Wu Jianmin, a former student leader in China’s 1989 pro-democracy movement, was targeted in 2020 by a group of protesters outside his home in Irvine, California.
“They shouted slogans outside my home and made verbal abuses,” he said. “They paraded in the neighborhood, distributed all sorts of pictures and flyers, and put them in the neighbors’ mailboxes.”
Last year, the Justice Department charged about three dozen officers in China’s national police force with using social media to target dissidents inside the U.S. and arrested two men who it says had helped establish a secret Chinese police outpost in Manhattan’s Chinatown neighborhood.
The year before, federal prosecutors disclosed a series of wide-ranging plots to silence dissidents.

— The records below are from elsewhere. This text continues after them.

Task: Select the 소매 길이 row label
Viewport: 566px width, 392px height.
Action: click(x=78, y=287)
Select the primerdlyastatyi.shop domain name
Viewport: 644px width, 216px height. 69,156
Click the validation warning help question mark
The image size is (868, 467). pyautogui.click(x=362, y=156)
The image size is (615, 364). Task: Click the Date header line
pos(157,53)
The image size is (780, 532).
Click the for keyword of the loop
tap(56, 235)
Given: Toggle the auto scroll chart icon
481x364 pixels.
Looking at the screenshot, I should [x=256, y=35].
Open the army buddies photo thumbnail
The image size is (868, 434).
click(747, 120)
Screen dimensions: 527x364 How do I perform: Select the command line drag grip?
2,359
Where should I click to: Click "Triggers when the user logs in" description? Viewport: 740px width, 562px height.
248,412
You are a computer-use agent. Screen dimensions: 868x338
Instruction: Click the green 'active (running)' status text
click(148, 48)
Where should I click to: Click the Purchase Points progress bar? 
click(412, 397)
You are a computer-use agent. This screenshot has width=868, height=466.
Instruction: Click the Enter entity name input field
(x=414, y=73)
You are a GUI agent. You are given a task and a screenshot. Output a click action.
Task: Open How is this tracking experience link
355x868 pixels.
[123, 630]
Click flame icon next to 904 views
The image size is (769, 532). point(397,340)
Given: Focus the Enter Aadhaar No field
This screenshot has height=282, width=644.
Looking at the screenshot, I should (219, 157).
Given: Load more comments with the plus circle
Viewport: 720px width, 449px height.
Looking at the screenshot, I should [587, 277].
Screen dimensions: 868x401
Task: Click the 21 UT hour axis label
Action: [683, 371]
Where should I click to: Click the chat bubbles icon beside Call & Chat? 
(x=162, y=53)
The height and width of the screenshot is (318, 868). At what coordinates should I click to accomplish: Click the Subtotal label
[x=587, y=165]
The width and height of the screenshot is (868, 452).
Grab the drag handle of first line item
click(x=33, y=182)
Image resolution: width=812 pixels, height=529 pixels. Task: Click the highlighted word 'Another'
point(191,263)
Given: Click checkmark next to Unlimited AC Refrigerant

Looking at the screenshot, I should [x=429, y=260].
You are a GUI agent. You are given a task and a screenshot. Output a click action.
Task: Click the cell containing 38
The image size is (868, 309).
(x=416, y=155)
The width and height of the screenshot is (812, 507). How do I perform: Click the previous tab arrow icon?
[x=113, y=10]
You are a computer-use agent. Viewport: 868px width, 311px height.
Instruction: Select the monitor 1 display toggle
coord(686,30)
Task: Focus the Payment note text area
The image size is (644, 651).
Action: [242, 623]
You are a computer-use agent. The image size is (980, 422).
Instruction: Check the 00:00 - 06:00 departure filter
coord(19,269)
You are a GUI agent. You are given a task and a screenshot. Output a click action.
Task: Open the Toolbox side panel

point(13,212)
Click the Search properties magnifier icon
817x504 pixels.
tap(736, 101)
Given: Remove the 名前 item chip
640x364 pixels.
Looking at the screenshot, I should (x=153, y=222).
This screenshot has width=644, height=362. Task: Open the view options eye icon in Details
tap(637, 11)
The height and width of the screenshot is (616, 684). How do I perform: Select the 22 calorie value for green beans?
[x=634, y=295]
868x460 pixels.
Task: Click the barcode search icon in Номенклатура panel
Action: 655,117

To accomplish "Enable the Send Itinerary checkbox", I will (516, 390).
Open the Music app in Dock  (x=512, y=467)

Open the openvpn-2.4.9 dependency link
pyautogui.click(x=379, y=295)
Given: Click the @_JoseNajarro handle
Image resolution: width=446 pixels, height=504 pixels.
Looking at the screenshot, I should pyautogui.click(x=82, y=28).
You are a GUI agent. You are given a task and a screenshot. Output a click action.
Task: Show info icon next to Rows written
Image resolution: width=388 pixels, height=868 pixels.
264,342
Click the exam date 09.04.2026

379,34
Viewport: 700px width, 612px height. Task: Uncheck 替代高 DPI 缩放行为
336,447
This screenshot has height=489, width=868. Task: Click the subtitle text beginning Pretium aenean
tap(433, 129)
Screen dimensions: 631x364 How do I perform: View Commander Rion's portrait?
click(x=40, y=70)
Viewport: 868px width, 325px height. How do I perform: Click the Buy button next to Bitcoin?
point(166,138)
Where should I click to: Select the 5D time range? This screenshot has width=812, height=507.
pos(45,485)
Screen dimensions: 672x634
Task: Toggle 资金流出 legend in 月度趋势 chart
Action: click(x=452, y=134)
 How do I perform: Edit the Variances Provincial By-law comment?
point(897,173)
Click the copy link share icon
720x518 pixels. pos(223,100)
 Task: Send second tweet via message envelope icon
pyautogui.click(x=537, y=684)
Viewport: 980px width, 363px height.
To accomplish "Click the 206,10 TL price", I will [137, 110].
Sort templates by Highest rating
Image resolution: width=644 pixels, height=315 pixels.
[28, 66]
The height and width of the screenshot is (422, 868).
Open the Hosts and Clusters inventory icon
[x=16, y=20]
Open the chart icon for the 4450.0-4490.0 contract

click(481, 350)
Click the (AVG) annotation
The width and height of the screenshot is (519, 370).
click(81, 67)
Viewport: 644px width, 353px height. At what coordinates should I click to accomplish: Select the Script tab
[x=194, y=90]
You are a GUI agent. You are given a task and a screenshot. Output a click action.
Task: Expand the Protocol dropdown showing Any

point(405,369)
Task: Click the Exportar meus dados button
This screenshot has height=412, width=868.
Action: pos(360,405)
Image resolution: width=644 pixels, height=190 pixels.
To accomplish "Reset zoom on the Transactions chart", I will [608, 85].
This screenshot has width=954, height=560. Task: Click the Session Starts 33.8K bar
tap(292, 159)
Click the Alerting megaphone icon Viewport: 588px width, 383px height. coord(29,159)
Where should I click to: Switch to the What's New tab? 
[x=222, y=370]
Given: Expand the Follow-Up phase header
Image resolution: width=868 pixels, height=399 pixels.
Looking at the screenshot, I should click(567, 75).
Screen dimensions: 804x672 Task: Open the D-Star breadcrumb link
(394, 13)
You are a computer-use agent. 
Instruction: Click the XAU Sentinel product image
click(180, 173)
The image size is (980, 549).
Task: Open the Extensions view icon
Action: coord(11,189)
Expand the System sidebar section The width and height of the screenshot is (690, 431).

Besides the little-known and unsuccessful congressional candidate about whom China wanted to dig up dirt, other victims of harassment in the case included American figure skater Alysa Liu and her father, Arthur, a political refugee who prosecutors say was surveilled by a man who posed as an Olympics committee member and asked them for their passport information.
“We should be under no illusion that somehow these are rogue actors or people that are unaffiliated with the Chinese government,” Rep. Raja Krishnamoorthi, an Illinois Democrat and member of a special House committee on China, said of the Chinese operatives who have been charged.
Alinejad, the Iranian journalist, was targeted even before the Justice Department last year revealed the plot against her involving the organized crime proxies. Prosecutors in 2021 charged a group of Iranians said to be working at the behest of the country’s intelligence services with planning to kidnap her.
She remains active as a journalist and activist and says she’s determined to keep speaking out. But the details of the crime are chillingly etched in her mind, with the criminal cases laying bare the gravity of the threat.
The FBI disrupted the plot but also encouraged her to move, which she has done. But that also meant saying goodbye to her garden, which had brought her joy as she gave homegrown cucumbers and other vegetables to neighbors.
“They didn’t kill me physically, but they killed my relationship with my garden, with my neighbors,” she said.